Here is the concall notes on how to cluster and copy Hibernate indexes
using non file system approaches.
Forget JBoss Cache, forget plain JGroups and focus on Infinispan
Start with Infinispan in replication mode (the most stable code) and
then try distribution. It should be interesting to test the dist algo
and see how well L1 cache behaves in a search environment.
For the architecture, we will try the following approach in decreasing
interest )If the first one works like a charm we stick with it):
1. share the same grid cache between the master and the slaves
2. have a local cache on the master where indexing is done and
manually copy over the chuncks of changed data to the grid
This requires to store some metadata (namely the list of chunks for a
given index and the lastupdate for each chunk) to implement the same
algorithm as the one implemented in FSMaster/SlaveDirectoryProvider
(incremental copy).
3. have a local cache on the master where indexing is done and
manually copy over the chuncks of changed data to the grid. Each slave
copy from the grid to a local version of the index and use the local
version for search.
When writing the InfinispanDirectory (inspired by the RAMDirectory and
the JBossCacheDirectory), one need to consider than Infinispan has a
flat structure.

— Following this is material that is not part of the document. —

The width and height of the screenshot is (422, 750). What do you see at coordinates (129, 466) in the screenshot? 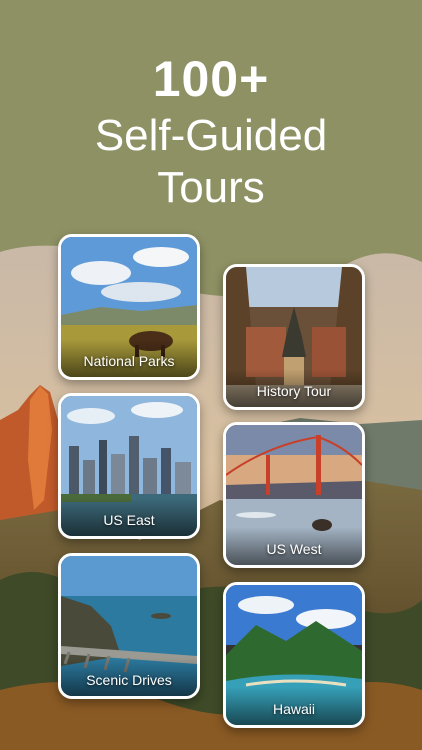
I see `tour-card-us-east: US East` at bounding box center [129, 466].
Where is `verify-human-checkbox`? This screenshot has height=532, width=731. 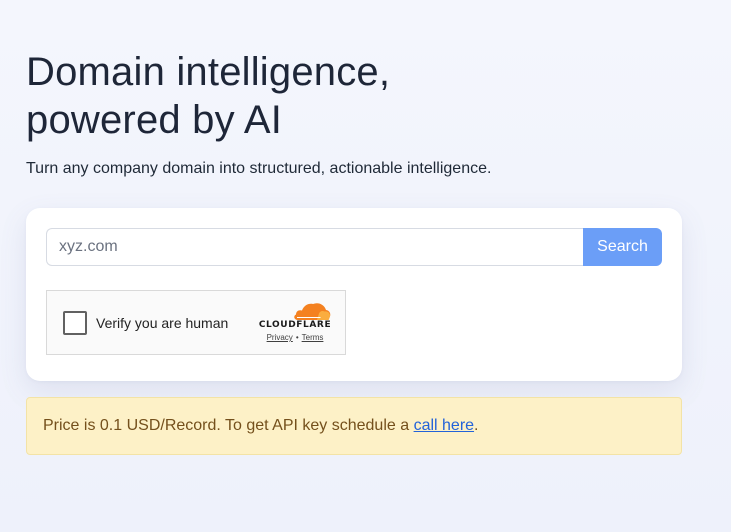
verify-human-checkbox is located at coordinates (75, 323).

The key has to contain:
- the index name
- the chunk name
Both with essentially be the unique identifier.
Each chunk should have its size limited (Lucene does that already AFAIK)

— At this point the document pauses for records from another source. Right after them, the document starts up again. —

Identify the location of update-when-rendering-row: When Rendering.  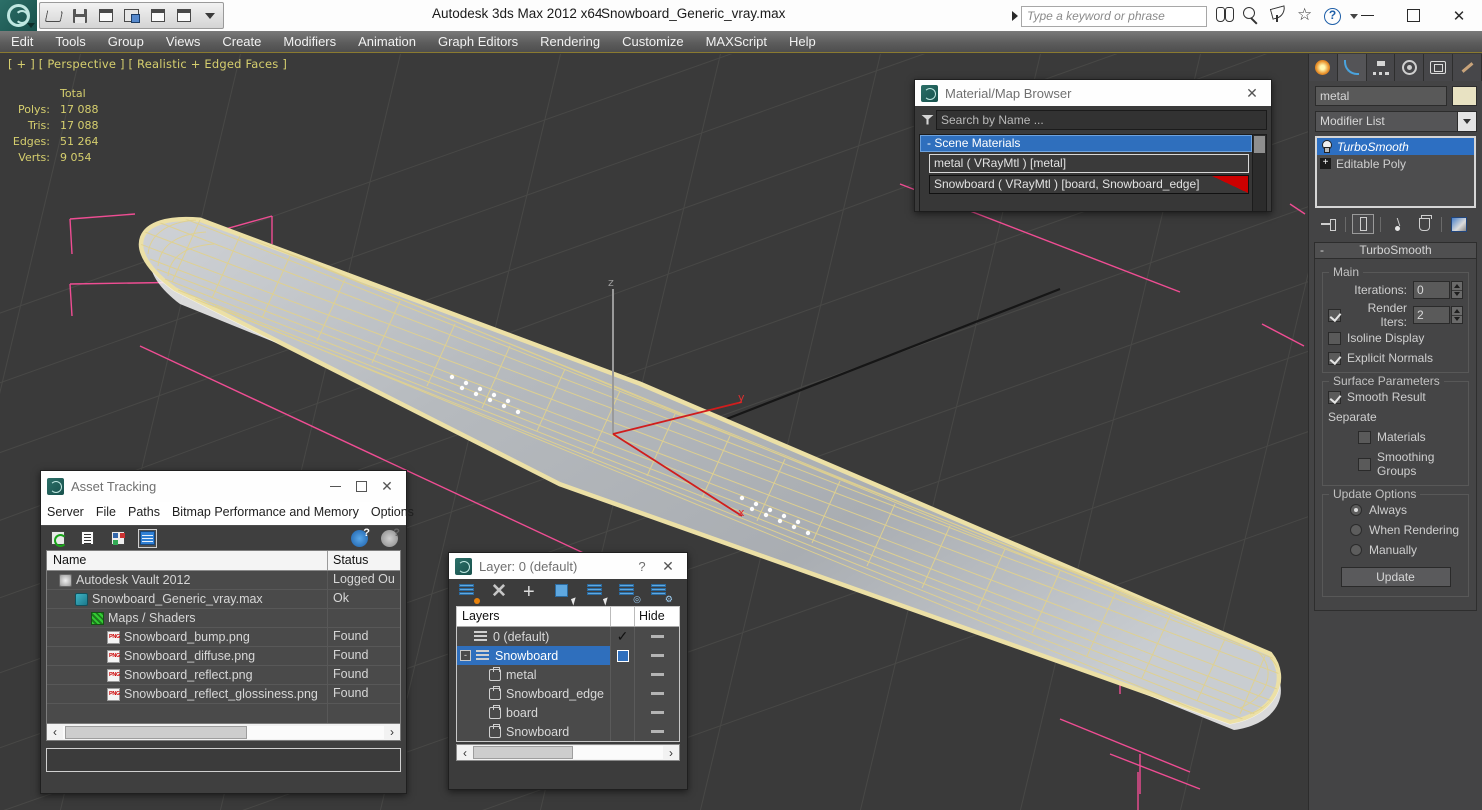
(1396, 530).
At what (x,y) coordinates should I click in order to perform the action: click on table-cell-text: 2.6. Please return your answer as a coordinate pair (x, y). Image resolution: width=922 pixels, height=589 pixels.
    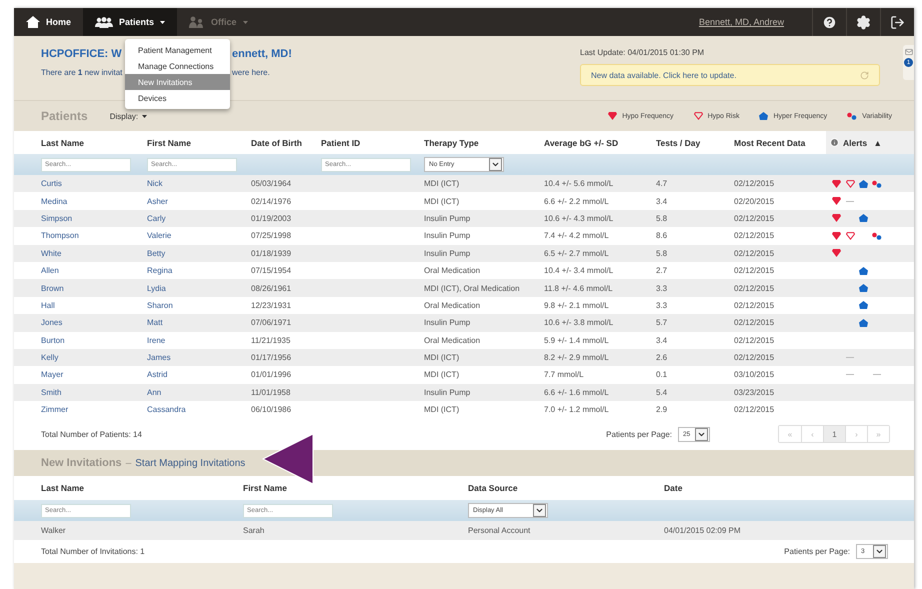
    Looking at the image, I should click on (662, 358).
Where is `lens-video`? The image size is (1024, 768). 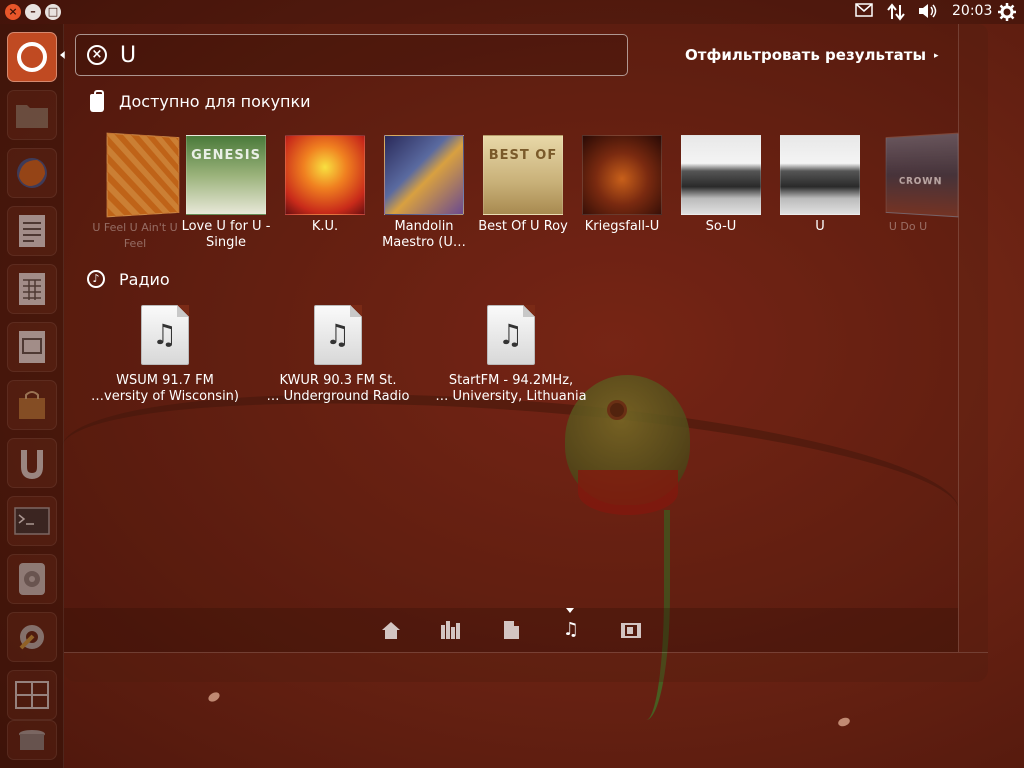
lens-video is located at coordinates (631, 630).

Question on the metadata. one need ot keep the last update and the
list of chuncks. Because Infinispan is not queryable, we need to store
that as metadata:
- should it be on each chunk (ie last time on each chunk, the size
of a chunk)
- on a dedicated metadata chunk ie one metadata chunk per chunk + a
chink containing the list
- on a single metadata chunk (I fear conflicts and inconsistencies)

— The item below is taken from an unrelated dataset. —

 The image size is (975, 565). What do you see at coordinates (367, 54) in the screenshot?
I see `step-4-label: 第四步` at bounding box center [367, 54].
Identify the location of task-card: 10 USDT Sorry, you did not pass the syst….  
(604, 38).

On changes or read explore the use of Infinispan transaction to ensure
RR semantic. Is it necessary? A file system does not guarantee that
anyway.
In the case of replication, make sure a FD back end can be activated
in case the grid goes to the unreachable clouds of total inactivity.
Question to Manik: do you have a cluster to play with once we reach
this stage?
Good luck Lukasz,a nd ask for help if you are stuck or unsure of a
decision :)